De plus, pour désarçonner l’extrême gravité du sujet, et ne pas enfermer Les Chatouilles dans la catégorie « drame lourd et pesant », les réalisateurs se permettent même l’introduction d’humour, soit par le biais de souvenirs fantasmés (le danseur étoile vulgaire) soit par des dialogues incisifs et bien écrits. En cela, le film affiche sa volonté de s’éloigner des lieux communs, et évite les pièges de la prévisibilité. Par exemple, il n’y aura aucune confrontation directe entre le bourreau et la victime, voire la famille de la victime, là où bon nombre de films auraient appuyé ce genre de scène par un aspect mélodramatique.
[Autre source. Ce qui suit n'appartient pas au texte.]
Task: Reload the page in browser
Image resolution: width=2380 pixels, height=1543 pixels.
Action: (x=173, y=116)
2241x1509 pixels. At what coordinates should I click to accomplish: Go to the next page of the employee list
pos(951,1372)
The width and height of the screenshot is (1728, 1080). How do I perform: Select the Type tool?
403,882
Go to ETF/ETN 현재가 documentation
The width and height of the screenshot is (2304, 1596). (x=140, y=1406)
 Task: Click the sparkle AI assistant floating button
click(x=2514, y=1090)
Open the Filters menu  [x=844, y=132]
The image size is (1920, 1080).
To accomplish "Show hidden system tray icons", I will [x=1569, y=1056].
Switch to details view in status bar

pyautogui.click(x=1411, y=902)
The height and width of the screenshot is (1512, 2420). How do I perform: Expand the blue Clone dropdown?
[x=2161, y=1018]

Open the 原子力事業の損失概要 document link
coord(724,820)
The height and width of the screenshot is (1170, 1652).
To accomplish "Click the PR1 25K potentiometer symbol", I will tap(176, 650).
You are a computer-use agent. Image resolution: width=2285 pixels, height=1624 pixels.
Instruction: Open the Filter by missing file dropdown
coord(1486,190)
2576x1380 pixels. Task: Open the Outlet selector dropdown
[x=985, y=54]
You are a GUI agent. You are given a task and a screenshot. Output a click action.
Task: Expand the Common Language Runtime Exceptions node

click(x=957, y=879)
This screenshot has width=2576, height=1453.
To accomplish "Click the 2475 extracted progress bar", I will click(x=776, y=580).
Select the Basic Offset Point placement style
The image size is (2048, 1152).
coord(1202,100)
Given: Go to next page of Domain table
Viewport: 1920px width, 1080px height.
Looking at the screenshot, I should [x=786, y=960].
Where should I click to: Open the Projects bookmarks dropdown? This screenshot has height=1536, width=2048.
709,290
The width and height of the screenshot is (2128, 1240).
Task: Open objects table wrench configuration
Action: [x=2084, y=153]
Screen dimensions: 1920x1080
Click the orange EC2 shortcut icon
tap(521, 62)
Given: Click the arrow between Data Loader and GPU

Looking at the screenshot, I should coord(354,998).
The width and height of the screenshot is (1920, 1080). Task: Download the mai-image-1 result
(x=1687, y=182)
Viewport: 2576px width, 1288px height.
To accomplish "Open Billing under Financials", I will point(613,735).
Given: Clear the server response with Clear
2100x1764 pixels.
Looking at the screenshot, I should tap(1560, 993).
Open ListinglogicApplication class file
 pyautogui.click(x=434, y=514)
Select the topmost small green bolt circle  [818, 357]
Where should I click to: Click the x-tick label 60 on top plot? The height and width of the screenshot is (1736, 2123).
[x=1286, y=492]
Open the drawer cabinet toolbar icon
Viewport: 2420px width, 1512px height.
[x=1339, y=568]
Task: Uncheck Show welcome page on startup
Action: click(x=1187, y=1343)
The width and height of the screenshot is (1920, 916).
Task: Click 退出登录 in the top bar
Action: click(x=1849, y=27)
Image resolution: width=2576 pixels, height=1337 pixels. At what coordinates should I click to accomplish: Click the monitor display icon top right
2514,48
De même, la séquence au tribunal a de quoi désarçonner par son manque concret (et voulu !) de substance filmique, mais se révèle bien plus efficace dans son dénouement.

 

En définitive, Les Chatouilles est un film important. Audacieuse, innovante et renforcée par un casting quatre étoiles à l’interprétation sans faille, cette autobiographie est une expérience salvatrice, non seulement pour son auteur, mais aussi et potentiellement pour toutes les victimes de pédophilie et de violences sexuelles et leurs familles. En somme, un message d’espoir et de soutien !

 

À découvrir actuellement dans les salles Le Klub à Metz Centre et Kinepolis à Saint-Julien-lès-Metz.